Reproduce everything in the data from the line containing "Given: Select the Resolution: 3840x2160" down to and including the line containing "Given: Mark the AMD RX 6900 XT 16GB label". Shift each coordinate in the answers up by 66 and leave all other text unchanged.

---------------

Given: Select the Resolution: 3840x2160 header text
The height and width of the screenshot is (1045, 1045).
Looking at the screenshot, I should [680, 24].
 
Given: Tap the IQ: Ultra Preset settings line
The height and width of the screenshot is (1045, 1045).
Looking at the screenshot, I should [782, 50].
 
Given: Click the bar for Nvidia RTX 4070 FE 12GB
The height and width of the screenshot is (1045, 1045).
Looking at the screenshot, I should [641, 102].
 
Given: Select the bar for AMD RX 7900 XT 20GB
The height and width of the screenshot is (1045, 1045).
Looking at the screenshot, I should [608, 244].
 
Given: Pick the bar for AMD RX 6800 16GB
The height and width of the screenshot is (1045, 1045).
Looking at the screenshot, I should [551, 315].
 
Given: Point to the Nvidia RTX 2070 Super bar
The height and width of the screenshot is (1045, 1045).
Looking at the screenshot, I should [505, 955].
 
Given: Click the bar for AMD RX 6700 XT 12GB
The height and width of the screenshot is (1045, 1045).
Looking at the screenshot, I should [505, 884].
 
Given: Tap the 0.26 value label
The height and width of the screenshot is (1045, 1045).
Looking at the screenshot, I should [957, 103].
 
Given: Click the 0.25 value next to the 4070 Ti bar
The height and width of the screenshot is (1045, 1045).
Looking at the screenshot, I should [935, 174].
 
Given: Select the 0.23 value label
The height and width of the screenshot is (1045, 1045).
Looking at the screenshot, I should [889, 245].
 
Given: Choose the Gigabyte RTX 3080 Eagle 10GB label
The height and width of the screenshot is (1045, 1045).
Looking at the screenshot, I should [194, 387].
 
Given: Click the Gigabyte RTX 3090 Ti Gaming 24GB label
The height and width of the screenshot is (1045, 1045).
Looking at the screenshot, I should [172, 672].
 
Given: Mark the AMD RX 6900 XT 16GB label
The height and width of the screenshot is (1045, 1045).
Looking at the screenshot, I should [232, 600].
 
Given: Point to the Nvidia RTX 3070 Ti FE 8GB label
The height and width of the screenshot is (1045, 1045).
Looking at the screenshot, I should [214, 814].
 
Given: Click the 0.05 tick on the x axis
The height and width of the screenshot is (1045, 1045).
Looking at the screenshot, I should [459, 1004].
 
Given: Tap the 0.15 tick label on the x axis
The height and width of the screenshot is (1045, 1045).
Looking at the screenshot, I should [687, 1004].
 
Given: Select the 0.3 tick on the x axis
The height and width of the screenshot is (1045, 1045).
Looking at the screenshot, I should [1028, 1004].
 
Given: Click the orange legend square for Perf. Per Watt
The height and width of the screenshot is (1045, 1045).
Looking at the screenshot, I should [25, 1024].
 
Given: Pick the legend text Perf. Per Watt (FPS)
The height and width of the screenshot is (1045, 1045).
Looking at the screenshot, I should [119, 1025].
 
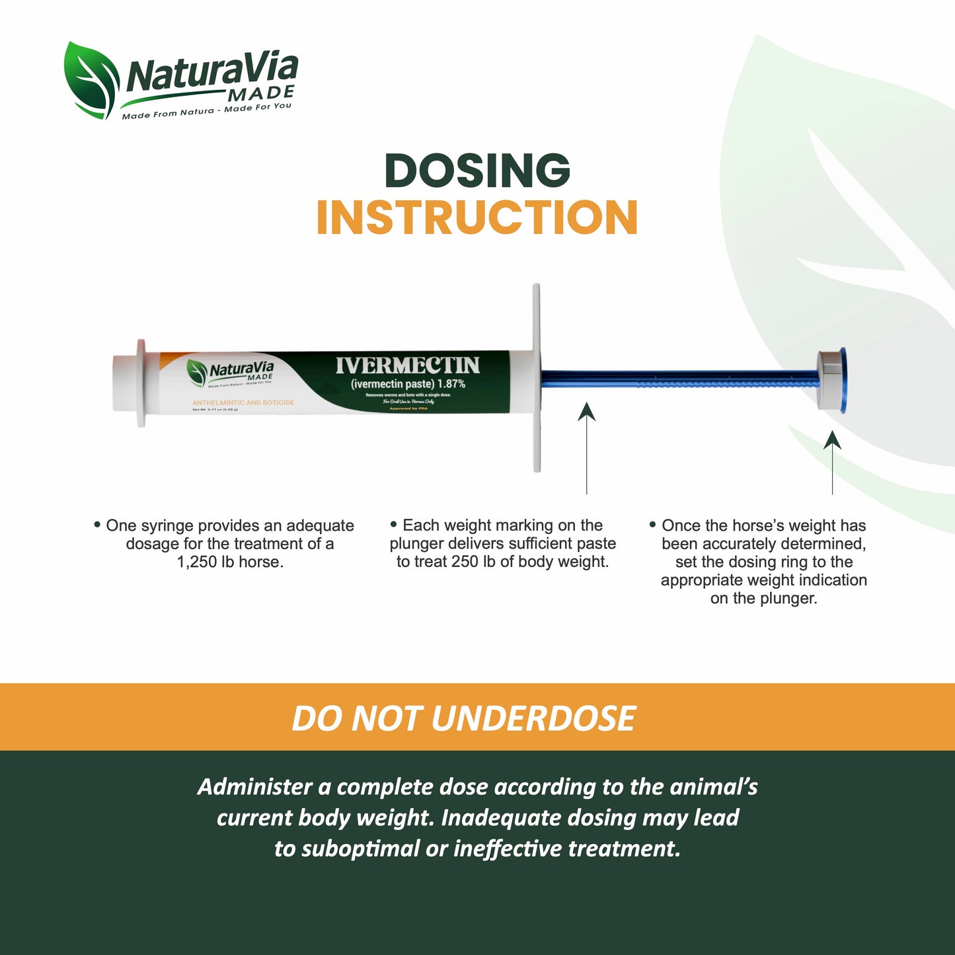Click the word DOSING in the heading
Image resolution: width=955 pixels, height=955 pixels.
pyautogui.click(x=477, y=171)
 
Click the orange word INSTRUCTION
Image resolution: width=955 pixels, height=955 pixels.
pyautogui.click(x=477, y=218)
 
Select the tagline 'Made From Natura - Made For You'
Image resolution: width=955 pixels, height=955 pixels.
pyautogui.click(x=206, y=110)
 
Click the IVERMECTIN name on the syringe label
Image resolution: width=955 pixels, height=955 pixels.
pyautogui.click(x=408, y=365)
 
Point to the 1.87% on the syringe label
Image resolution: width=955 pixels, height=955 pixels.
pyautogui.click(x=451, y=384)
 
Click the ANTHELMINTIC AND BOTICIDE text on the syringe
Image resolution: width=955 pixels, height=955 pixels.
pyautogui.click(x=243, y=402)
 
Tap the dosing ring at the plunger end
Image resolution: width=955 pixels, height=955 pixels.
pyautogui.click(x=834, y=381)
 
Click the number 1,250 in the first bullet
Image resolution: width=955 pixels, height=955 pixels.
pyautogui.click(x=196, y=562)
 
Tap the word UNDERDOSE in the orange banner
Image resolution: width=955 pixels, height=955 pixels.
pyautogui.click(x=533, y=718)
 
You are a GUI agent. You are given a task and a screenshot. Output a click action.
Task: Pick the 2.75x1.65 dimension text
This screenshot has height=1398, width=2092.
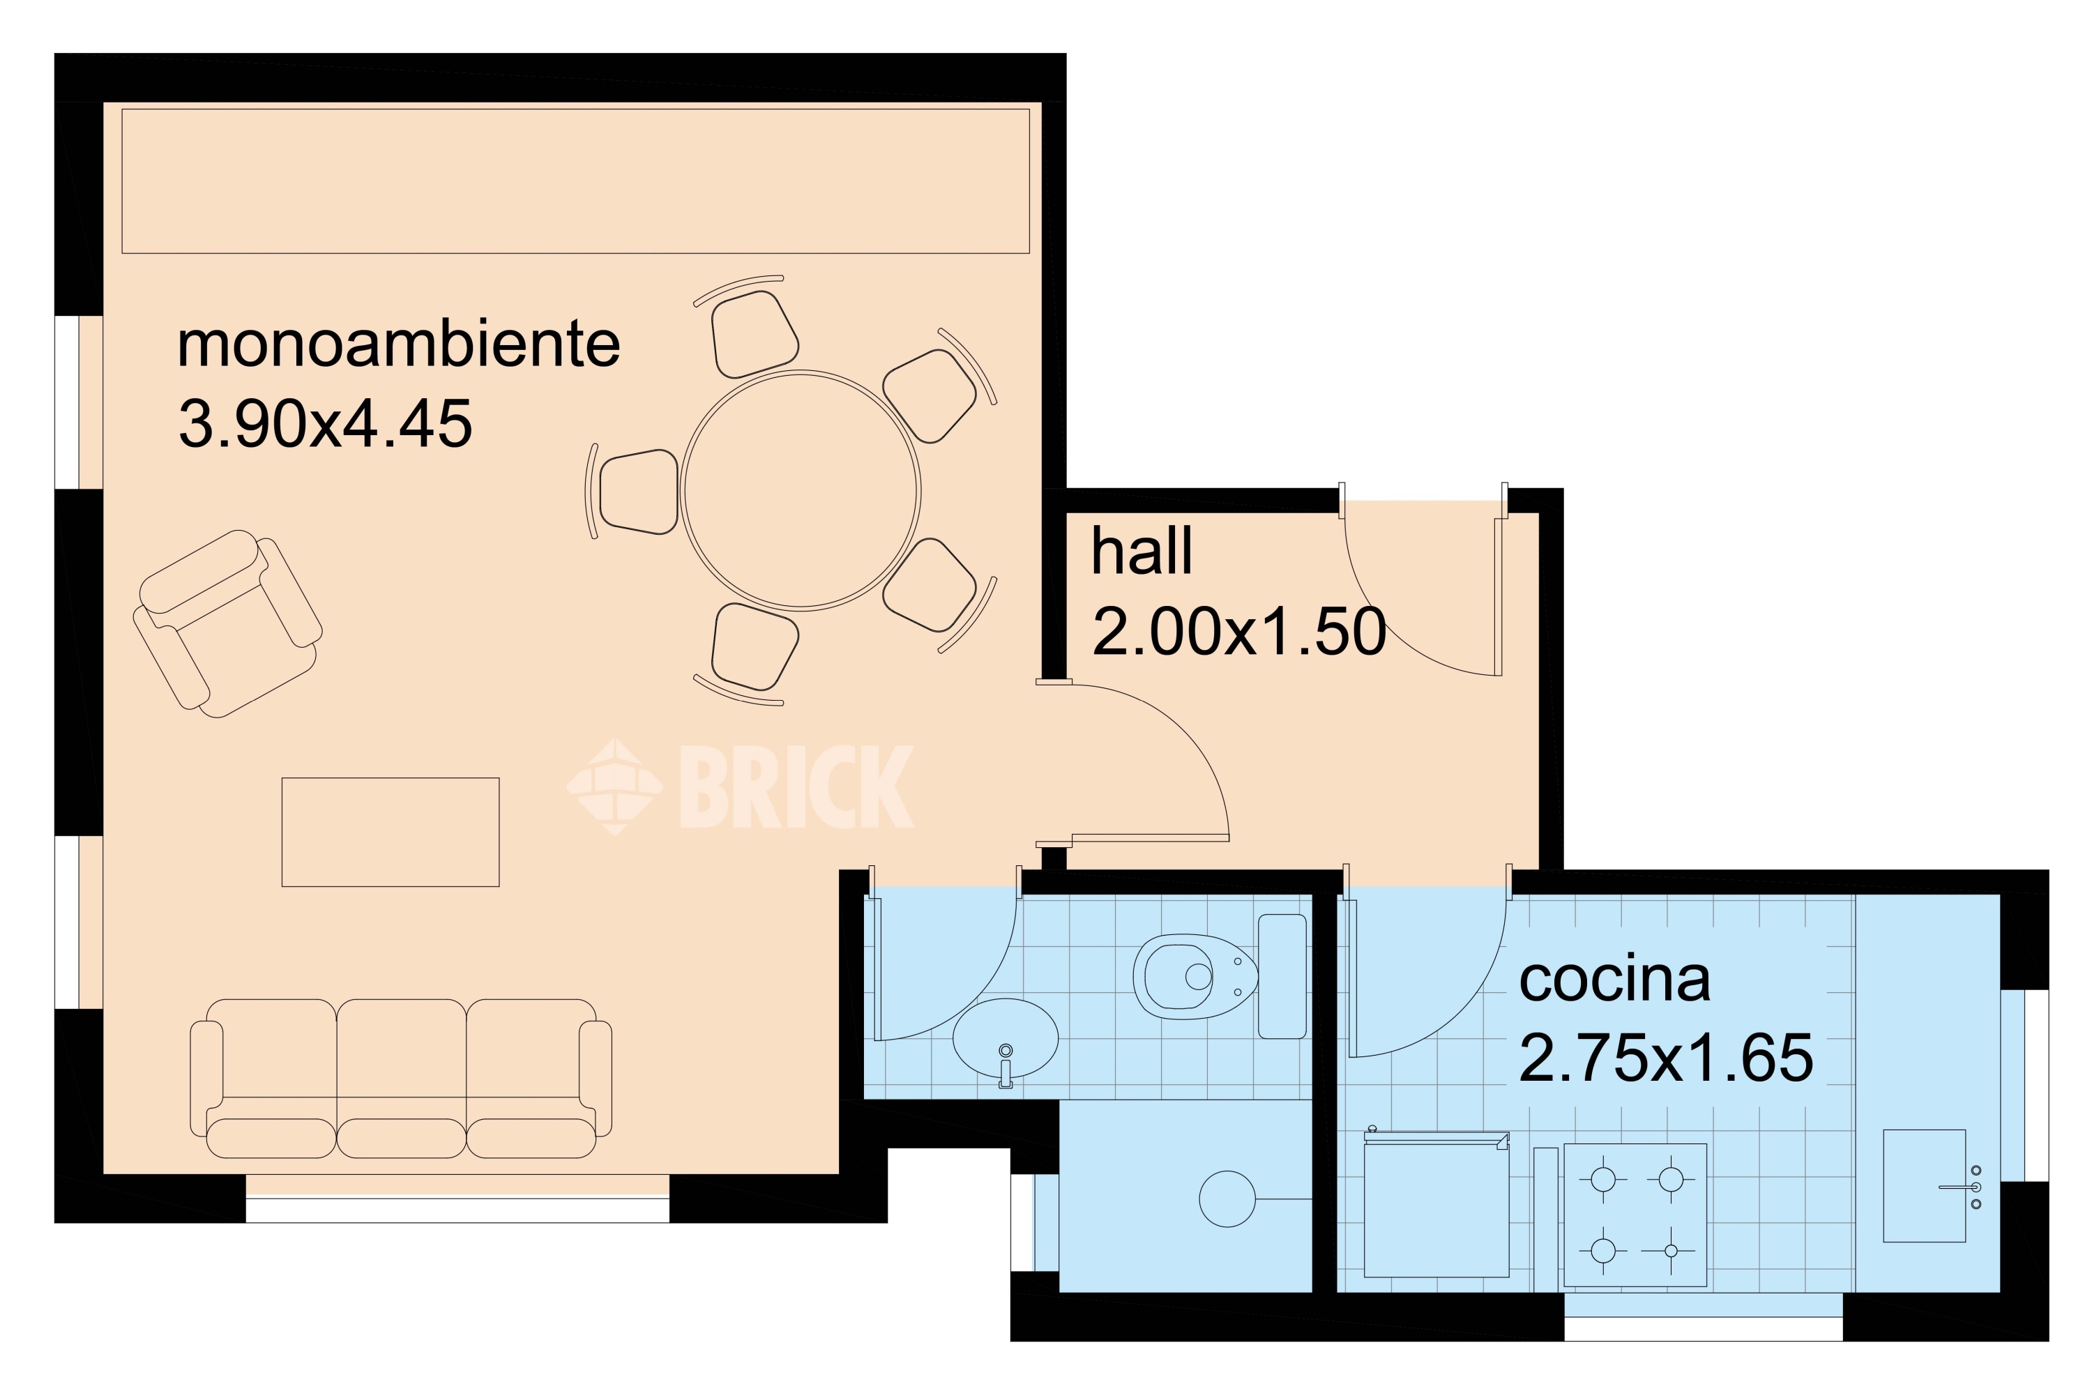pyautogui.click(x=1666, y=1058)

---------------

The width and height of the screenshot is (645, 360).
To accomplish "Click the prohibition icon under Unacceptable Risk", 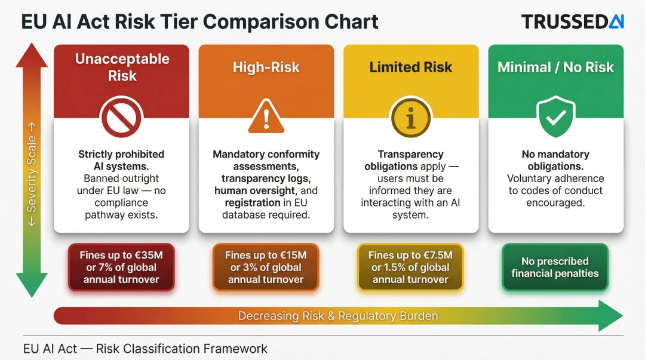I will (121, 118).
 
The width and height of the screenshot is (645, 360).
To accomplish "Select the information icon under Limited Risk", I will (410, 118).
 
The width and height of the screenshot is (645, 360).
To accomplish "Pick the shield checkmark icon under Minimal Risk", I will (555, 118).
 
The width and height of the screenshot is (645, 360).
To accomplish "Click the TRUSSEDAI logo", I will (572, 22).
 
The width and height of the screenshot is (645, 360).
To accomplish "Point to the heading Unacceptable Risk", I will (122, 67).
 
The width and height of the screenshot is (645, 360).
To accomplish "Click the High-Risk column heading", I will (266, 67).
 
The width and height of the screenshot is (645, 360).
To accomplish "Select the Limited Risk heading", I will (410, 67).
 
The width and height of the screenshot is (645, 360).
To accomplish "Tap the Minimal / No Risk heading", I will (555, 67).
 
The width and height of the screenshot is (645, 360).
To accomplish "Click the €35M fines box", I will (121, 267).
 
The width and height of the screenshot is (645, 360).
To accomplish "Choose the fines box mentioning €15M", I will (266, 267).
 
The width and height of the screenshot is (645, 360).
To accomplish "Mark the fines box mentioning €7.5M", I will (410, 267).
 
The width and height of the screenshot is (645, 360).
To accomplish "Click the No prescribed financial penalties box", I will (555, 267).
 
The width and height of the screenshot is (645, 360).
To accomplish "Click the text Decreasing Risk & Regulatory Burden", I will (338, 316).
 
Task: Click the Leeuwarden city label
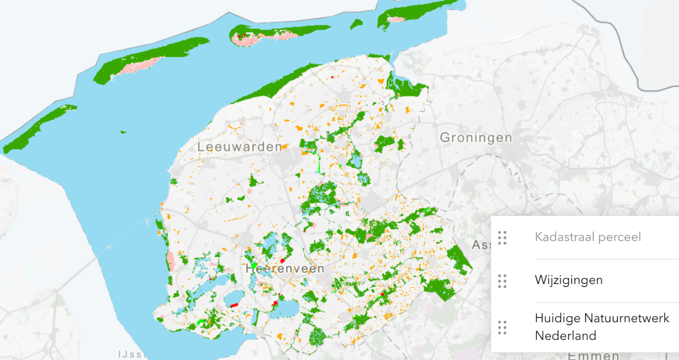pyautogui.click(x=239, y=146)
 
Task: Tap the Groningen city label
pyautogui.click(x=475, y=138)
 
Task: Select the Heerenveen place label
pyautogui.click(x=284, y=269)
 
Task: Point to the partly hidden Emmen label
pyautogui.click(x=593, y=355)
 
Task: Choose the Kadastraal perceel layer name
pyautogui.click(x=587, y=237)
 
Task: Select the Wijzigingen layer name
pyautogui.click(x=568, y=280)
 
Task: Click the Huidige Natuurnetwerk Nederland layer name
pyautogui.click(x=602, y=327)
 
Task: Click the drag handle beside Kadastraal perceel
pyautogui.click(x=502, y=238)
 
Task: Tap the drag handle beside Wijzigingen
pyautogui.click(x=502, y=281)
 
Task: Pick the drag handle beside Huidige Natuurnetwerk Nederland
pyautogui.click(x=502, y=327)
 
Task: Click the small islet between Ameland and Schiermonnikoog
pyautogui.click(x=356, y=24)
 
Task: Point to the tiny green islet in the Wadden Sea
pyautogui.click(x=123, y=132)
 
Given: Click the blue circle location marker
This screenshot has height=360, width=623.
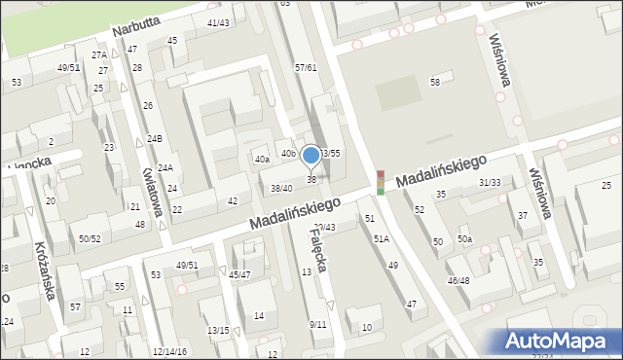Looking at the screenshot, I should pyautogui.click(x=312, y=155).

---------------

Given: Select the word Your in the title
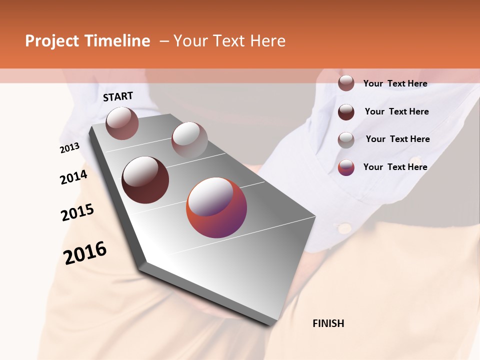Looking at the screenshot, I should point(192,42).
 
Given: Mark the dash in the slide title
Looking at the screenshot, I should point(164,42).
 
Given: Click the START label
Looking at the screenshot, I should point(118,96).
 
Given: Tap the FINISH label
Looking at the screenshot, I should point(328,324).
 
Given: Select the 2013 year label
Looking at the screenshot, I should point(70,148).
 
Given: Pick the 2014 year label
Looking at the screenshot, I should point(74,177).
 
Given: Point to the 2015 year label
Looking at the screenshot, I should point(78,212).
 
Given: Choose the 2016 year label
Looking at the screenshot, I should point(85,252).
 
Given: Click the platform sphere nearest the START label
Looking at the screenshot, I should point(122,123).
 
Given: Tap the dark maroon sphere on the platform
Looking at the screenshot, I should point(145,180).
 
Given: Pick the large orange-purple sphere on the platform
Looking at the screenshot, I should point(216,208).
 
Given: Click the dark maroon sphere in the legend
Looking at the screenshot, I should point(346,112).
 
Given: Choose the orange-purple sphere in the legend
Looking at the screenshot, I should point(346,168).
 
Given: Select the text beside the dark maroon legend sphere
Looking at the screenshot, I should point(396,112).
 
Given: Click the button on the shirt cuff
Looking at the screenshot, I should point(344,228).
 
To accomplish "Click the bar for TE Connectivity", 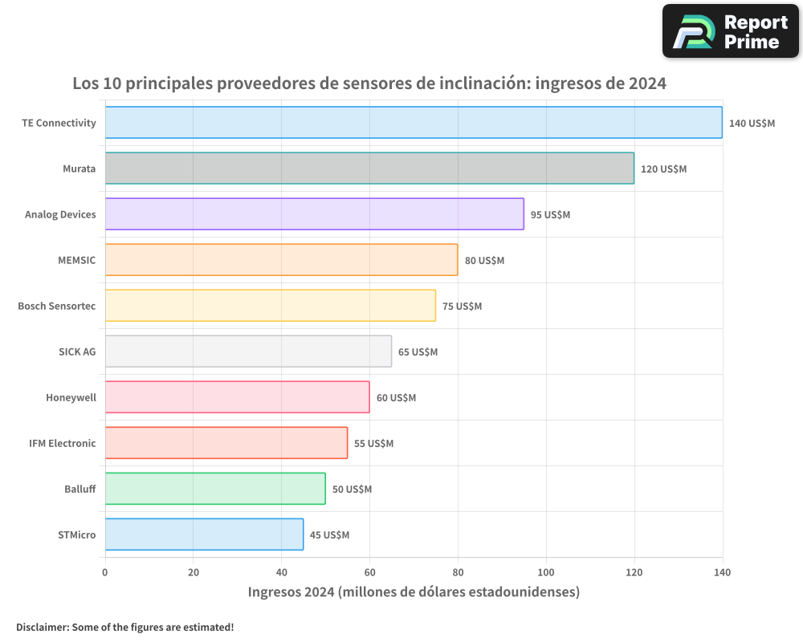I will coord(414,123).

---------------

## Exercise response
Given: Select the Resolution: 3840x2160 header text
The height and width of the screenshot is (1045, 1045).
Looking at the screenshot, I should [746, 90].
 
Given: Tap the IQ: Ultra Preset settings line
The height and width of the screenshot is (1045, 1045).
Looking at the screenshot, I should [848, 116].
 
Given: Click the bar for Nvidia RTX 4070 FE 12GB
The height and width of the screenshot is (1045, 1045).
Looking at the screenshot, I should [707, 168].
 
Given: Select the bar for AMD RX 7900 XT 20GB
The height and width of the screenshot is (1045, 1045).
Looking at the screenshot, I should [674, 310].
 
Given: Pick the bar for AMD RX 6800 16GB
The height and width of the screenshot is (1045, 1045).
Looking at the screenshot, I should [617, 381].
 
Given: Point to the Nvidia RTX 2070 Super bar
The height and width of the screenshot is (1045, 1045).
Looking at the screenshot, I should [571, 1021].
 
Given: Click the bar for AMD RX 6700 XT 12GB
The height and width of the screenshot is (1045, 1045).
Looking at the screenshot, I should [571, 950].
 
Given: Tap the 0.26 value label
The height and width of the screenshot is (1045, 1045).
Looking at the screenshot, I should [1023, 169].
 
Given: Click the 0.25 value next to the 4070 Ti bar
The height and width of the screenshot is (1045, 1045).
Looking at the screenshot, I should [1001, 240].
 
Given: Select the 0.23 value label
The height and width of the screenshot is (1045, 1045).
Looking at the screenshot, I should [955, 311].
 
Given: Choose the Gigabyte RTX 3080 Eagle 10GB label
The height and width of the screenshot is (1045, 1045).
Looking at the screenshot, I should [260, 453].
 
Given: Click the Gigabyte RTX 3090 Ti Gaming 24GB label
The height and width of the screenshot is (1045, 1045).
Looking at the screenshot, I should [238, 738].
 
Given: Mark the AMD RX 6900 XT 16GB label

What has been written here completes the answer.